* To do *
Take each line from the entries that holds "color" and copy it out.

Segment Open

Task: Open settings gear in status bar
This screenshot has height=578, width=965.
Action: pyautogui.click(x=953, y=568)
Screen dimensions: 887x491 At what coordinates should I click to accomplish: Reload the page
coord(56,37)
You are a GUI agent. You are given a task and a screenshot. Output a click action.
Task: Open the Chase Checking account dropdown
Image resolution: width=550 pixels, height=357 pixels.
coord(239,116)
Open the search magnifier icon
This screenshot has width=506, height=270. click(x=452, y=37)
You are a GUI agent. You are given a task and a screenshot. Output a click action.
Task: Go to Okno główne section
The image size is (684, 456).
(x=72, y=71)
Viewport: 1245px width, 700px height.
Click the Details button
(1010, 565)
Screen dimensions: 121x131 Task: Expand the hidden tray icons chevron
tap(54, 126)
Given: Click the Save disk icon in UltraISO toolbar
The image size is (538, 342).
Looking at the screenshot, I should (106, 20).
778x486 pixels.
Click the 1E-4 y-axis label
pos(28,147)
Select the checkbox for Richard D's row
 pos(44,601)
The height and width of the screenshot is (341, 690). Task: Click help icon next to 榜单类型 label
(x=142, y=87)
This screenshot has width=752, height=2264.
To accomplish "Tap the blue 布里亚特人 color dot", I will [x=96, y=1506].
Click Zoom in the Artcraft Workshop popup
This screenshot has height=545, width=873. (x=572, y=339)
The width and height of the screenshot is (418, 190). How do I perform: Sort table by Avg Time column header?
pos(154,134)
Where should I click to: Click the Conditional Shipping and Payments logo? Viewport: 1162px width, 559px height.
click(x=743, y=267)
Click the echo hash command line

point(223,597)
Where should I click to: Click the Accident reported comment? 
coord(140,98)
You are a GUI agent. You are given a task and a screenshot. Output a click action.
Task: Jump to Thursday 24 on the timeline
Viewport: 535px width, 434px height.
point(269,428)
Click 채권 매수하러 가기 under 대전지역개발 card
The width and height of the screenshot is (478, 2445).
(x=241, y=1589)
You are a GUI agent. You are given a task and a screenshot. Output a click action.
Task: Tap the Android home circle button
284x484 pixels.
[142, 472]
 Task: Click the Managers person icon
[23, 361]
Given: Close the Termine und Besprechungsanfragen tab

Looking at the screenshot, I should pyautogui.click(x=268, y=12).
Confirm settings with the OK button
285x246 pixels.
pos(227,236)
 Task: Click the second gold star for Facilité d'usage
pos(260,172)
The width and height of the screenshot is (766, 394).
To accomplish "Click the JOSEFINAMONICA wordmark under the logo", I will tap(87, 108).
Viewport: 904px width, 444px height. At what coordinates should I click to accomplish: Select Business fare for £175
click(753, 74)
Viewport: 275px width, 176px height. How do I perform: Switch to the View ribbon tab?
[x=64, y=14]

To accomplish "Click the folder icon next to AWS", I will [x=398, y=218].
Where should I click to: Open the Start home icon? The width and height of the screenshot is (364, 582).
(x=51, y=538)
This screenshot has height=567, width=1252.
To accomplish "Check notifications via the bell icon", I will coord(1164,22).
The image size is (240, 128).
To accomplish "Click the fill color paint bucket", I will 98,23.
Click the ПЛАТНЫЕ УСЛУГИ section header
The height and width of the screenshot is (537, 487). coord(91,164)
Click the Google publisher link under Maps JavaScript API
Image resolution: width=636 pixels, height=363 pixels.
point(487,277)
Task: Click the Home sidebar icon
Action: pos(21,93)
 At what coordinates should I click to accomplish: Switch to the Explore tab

Segment Closed

* Exercise result *
To accomplish "Tap the blue 布里亚特人 color dot", I will [x=96, y=1506].
To accomplish "Click the fill color paint bucket", I will 98,23.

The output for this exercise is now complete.